Japan’s largest upstream company Inpex said Feb. 10 it plans to keep its LNG and condensate shipments from its operated Ichthys project in Australia at a high level in 2021, with the project shipping around 120 LNG cargoes, 36 offshore condensate cargoes and 24 plant condensate cargoes.

The Ichthys project plans to ship 10 LNG cargoes a month in 2021, three cargoes a month of offshore condensate and one or two cargoes a month of plant condensate, an Inpex spokesman told S&P Global Platts.

The Ichthys project’s 2021 planned shipments compare against 2020 shipments of 122 LNG cargoes, 34 offshore condensate cargoes, 22 plant condensate cargoes and 34 LPG cargoes, the spokesman said. The spokesman declined to provide 2021 planned LPG shipments from the project.

The 2020 Ichthys shipments indicate that the project has reached full operations following the commencement of LNG and condensate shipments in October 2018 and LPG shipments in November 2018.

The project, operated by Inpex, involves piping gas from the offshore Ichthys field in the Browse Basin in northwestern Australia over 890 km (552 miles) to the onshore 8.9 million mt/year LNG plant near Darwin. It also has capacity to produce 1.65 million mt/year of LPG and 100,000 b/d of condensate at peak.

*-*-*

• **OBJECTIVE A**
Copy the part of the records that opens with the line containing "Toggle second inversion for Diminished 2" and closes with the line containing "point(623,145)", keeping both of those lines. Leave the pictures out of your copy.

• **AVAILABLE RECORDS**
*-*-*

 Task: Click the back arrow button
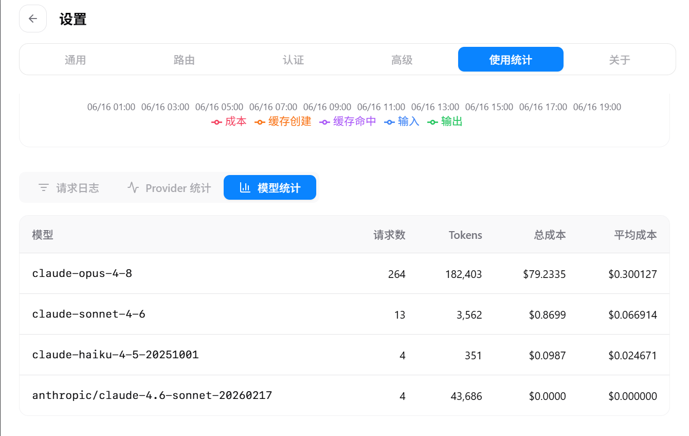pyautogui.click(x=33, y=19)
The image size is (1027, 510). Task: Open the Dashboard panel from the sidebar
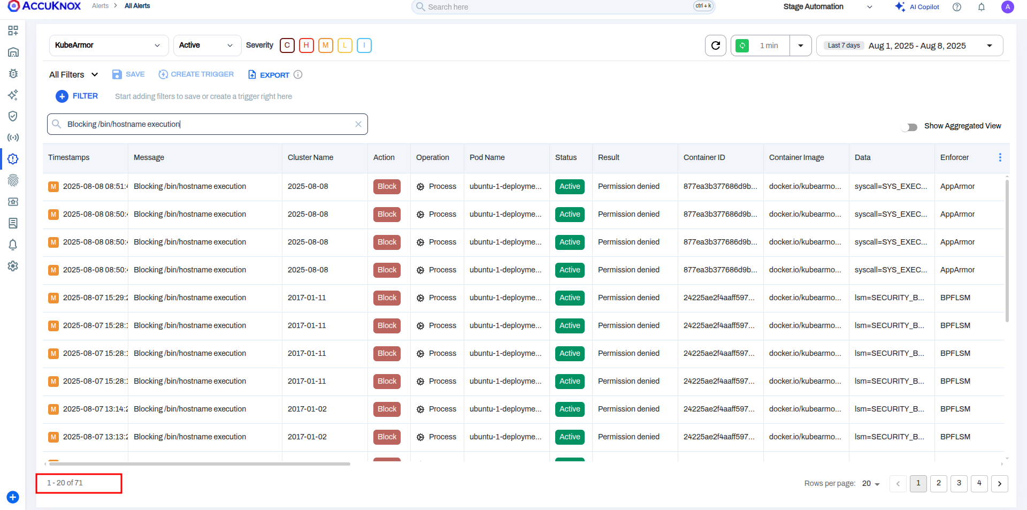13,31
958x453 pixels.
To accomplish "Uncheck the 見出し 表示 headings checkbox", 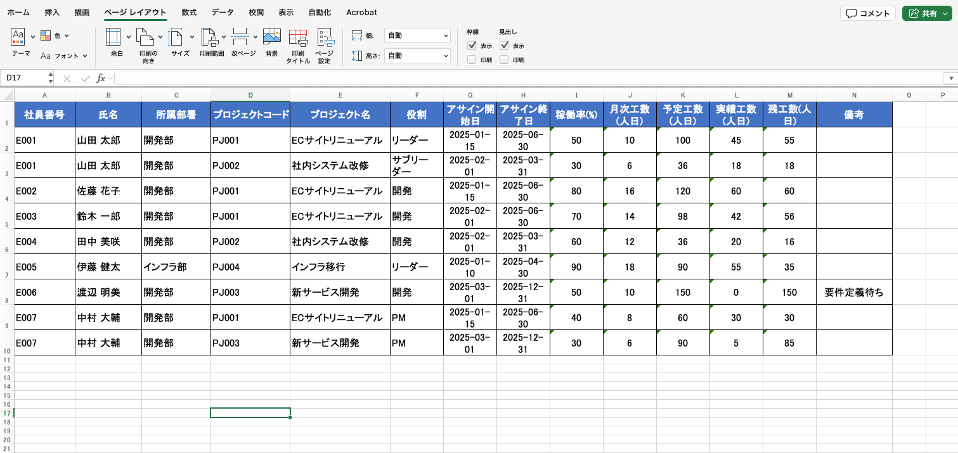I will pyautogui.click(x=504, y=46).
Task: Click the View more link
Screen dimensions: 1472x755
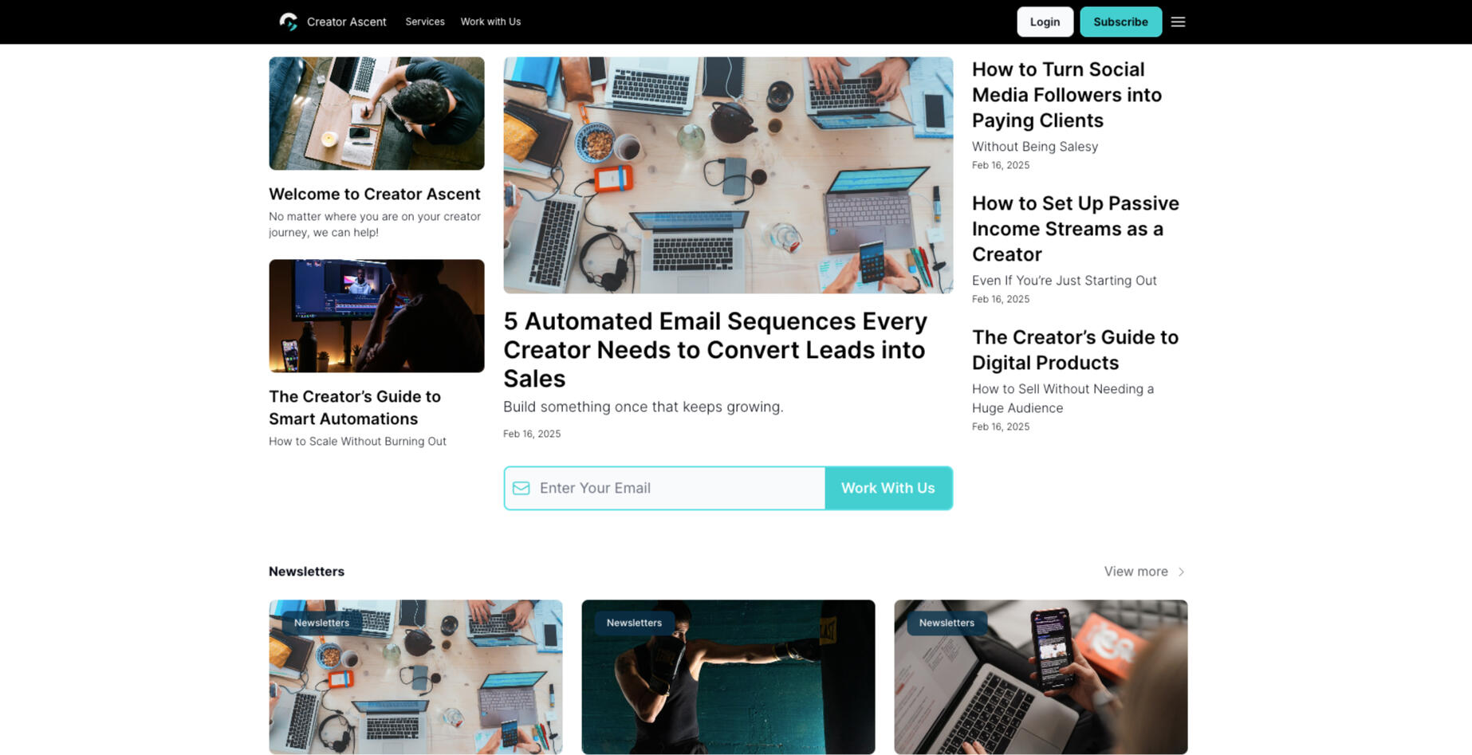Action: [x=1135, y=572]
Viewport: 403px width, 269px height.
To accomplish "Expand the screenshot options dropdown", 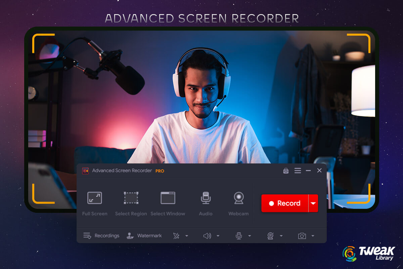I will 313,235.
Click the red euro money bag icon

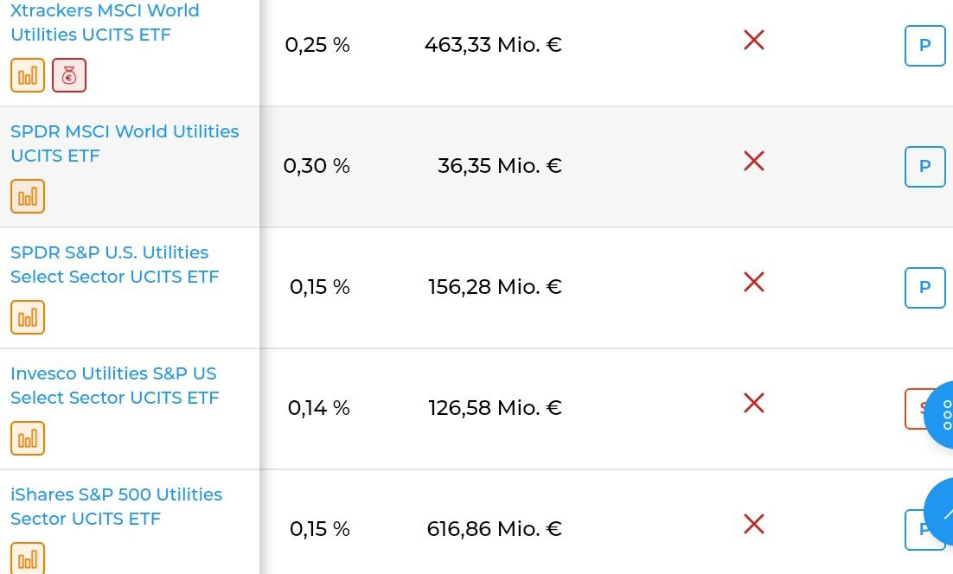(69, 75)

*-*-*

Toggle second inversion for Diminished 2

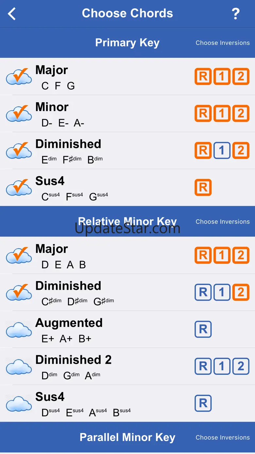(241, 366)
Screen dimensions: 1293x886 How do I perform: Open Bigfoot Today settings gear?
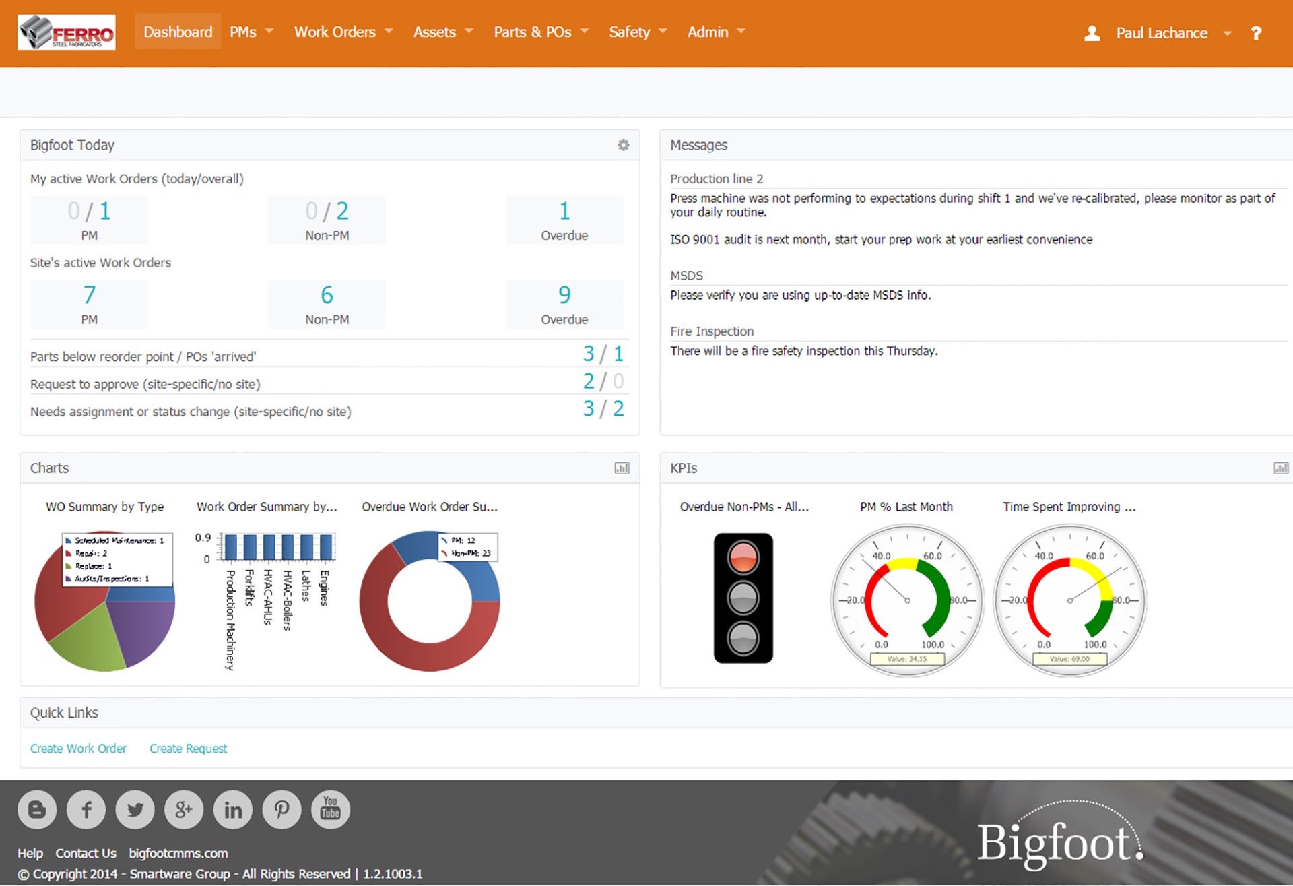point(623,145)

*-*-*

• **OBJECTIVE B**
Using the report on the Ichthys project's shipments, answer the following:
(i) How many LNG cargoes did the project ship in 2020?
(ii) In what month and year did LPG shipments from the project begin?
(iii) Over what distance is gas piped from the offshore field to the onshore LNG plant?

• **WORKED SOLUTION A**
Toggle second inversion for Diminished 2

(241, 366)
Screen dimensions: 1293x886 How do I perform: Open Bigfoot Today settings gear?
point(623,145)

• **WORKED SOLUTION B**
(i) 122
(ii) November 2018
(iii) 890 km (552 miles)